Betrogene Spekulanten
Im März 2012 erfolgte dann der erzwungene «freiwillige» Schuldenschnitt für Privatanleger in griechischen Staatspapieren. Das führte zu einem Abschreiber von über 75 Prozent oder einem Verlust für beide Banken von mindestens 4,3 Milliarden Euro. Um den abzufedern, kennt man auch in der Schweiz, sprang der Staat ein und wurde zum Hauptaktionär der Banken. Da er sich nicht nur damit überlupfte, bat er im Juni 2012 die EU um Finanzhilfe. Nun kann man den Bankleitungen sicher vorwerfen, dass sie ziemlich scharf spekulierten. Andererseits können sie mit mehr Recht als weiland die UBS argumentieren, dass ein zuvor in der Euro-Zone noch nie dagewesener erzwungener Schuldenschnitt bei bombensicheren Staatspapieren «unvorhersehbar» war.
Alles hängt zusammen
Die beiden zypriotischen Banken bestanden übrigens noch im Juni 2010 und ein Jahr später zwei «Stresstests» der EU problemlos. Kein Wunder: Abschreiber aus Euro-Staatsanleihen waren als Stressfaktor logischerweise nicht vorgesehen. Nun betrifft der umrissartig angekündigte Schuldenschnitt (immer oberhalb der Einlagengarantie von 100'000 Euro) von vorläufig 100 Prozent bei der zweitgrössten Bank Laiki und von mindestens 60 Prozent bei der Bank of Cyprus nicht nur böse russische Oligarchen, nicht minder böse englische Schwarzgeldbunker und die überhaupt nicht böse lokale Geschäftswelt und völlig unschuldige Rentenansparer.

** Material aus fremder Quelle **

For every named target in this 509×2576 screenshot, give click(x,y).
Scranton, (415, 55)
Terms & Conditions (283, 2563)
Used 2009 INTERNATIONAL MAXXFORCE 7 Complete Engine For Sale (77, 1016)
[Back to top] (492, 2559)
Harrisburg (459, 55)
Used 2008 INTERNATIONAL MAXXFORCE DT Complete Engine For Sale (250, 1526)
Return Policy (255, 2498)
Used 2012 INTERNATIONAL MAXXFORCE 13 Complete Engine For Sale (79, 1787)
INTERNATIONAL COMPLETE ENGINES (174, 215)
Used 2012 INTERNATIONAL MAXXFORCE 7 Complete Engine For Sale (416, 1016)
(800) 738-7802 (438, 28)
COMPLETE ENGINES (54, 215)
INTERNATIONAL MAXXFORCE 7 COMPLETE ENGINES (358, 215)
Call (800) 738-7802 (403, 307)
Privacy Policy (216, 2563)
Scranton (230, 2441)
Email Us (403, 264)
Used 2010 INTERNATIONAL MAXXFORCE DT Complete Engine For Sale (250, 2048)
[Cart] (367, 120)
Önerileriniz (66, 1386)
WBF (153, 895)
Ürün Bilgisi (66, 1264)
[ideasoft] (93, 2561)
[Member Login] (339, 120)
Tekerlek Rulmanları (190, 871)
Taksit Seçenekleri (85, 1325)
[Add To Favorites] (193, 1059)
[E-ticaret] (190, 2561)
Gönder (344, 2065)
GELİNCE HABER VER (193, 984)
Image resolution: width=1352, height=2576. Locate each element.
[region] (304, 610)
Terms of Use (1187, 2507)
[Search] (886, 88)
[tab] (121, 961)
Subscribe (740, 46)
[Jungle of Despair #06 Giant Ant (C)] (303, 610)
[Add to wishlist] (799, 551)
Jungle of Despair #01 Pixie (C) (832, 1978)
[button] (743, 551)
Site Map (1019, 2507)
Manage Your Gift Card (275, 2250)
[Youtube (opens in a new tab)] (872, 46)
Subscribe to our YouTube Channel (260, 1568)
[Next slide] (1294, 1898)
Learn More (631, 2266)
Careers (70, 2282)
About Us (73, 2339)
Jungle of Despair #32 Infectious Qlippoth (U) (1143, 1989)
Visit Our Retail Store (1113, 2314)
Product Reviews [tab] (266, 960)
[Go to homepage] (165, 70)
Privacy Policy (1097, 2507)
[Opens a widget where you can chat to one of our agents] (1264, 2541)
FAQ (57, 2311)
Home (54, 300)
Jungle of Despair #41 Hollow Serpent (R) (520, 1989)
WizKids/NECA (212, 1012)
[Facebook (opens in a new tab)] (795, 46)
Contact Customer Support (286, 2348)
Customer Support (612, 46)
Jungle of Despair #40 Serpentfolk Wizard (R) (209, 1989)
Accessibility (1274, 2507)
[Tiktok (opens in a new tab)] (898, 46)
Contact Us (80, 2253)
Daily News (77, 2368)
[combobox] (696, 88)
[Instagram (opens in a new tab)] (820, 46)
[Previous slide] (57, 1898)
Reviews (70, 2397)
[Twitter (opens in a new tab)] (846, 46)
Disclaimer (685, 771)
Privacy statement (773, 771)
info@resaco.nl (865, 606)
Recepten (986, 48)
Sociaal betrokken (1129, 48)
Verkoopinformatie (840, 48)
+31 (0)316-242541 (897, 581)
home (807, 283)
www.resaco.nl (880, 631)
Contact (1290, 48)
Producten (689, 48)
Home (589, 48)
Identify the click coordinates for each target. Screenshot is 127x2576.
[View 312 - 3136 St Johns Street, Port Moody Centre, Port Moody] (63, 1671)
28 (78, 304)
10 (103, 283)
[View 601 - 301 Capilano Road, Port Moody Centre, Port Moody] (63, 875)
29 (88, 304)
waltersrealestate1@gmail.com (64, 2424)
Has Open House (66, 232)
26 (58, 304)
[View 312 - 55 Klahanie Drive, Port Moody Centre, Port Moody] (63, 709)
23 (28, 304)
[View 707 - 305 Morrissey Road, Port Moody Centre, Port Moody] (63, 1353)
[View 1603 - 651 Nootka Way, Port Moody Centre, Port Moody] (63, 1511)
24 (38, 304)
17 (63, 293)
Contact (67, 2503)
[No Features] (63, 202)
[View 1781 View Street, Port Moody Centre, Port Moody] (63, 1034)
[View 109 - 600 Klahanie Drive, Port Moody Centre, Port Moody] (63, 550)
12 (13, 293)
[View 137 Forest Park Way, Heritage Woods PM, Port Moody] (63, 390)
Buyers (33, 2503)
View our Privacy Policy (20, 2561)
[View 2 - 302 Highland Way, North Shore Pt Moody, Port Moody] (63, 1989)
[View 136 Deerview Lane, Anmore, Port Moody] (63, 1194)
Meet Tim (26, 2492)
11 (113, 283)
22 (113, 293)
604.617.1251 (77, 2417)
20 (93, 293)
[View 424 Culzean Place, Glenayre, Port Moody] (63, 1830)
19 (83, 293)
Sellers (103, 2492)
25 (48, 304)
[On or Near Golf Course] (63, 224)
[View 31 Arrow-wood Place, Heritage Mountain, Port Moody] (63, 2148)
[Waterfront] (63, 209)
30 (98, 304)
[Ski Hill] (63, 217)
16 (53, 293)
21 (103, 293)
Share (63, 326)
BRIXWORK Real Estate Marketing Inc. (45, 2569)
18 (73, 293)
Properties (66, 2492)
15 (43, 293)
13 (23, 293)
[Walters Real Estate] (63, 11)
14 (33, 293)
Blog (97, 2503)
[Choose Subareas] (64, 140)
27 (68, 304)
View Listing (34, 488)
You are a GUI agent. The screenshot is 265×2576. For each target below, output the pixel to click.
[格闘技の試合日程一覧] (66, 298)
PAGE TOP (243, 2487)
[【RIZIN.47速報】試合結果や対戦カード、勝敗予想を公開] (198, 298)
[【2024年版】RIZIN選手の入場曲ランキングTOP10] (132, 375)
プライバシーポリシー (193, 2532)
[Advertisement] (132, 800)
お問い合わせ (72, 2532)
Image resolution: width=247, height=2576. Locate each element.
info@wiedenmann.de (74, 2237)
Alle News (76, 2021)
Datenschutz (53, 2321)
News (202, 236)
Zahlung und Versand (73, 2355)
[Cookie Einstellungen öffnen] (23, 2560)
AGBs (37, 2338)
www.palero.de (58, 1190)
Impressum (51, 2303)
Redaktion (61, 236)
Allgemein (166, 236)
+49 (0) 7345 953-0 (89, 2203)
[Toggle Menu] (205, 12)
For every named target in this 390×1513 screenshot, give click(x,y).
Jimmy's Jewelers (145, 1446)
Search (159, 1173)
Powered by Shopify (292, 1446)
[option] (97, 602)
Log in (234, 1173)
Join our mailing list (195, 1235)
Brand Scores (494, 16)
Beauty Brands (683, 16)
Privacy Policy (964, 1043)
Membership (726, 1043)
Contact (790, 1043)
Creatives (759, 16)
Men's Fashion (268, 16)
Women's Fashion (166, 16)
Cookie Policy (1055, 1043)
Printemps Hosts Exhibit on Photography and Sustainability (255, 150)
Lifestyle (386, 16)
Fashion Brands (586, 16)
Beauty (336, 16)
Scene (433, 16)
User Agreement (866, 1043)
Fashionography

Denn laut den aktuellsten Zahlen der Bank für Internationalen Zahlungsausgleich (BIZ) beliefen sich die Gesamtschulden Zyperns bei ausländischen Banken Ende September 2012 auf rund 33 Milliarden Dollar, davon entfallen allein 7,6 Milliarden auf deutsche Finanzinstitute.
Weg bei Austritt
Ganze 31 Milliarden dieser Schulden bestehen aus Krediten an Unternehmen oder Privatleute in Zypern, Staatsanleihen machen nur vergleichsweise läppische 2 Milliarden aus. Das bedeutet aber, dass bei einem Austritt Zyperns aus dem Euro, mit oder ohne Staatsbankrott, ein Grossteil dieser 33 Milliarden wohl abzuschreiben wären – oder in langjährigen zähen Verhandlungen mit jedem einzelnen Schuldner nur zu einem Bruchteil gerettet werden könnten. Das mag wohl mehr als das Ideal der europäischen Solidarität im gemeinsamen Haus erklären, wieso niemand wirklich an einem Austritt Zyperns aus dem Euro interessiert ist.
Die Geier kreisen bereits
Dann gibt es noch die steuergünstige und sichere Lagerung von grösseren Geldbeträgen, auch gerne in Tarnkonstruktionen wie Holdings und Ähnlichem. Aber auch da ist Zypern ja nicht ganz alleine auf der Welt. Zypriotische Anlageberater werden schon seit Tagen mit Mails von überall auf der Welt bombardiert, ob sie ihren Kunden nicht eine «relocation», also einen Umzug des Geldspeichers, schmackhaft machen wollten. Darunter, wie die «New York Times» schreibt, die üblichen Verdächtigen (bspw. eine Bateman Financial Ltd. auf Cayman Islands) und auch die «Gonthier Group» mit Sitz in Montreux. Die bietet schon auf ihrer Webseite die üblichen Insurance-Wrapper an, Versicherungsmäntel, mit denen der Name des Nutzniessers versteckt wird. In der Schweiz seien wohlverdiente Ersparnisse «sicher vor den neugierigen Augen der Bürokraten», winkt Gonthier mit dem Zaunpfahl.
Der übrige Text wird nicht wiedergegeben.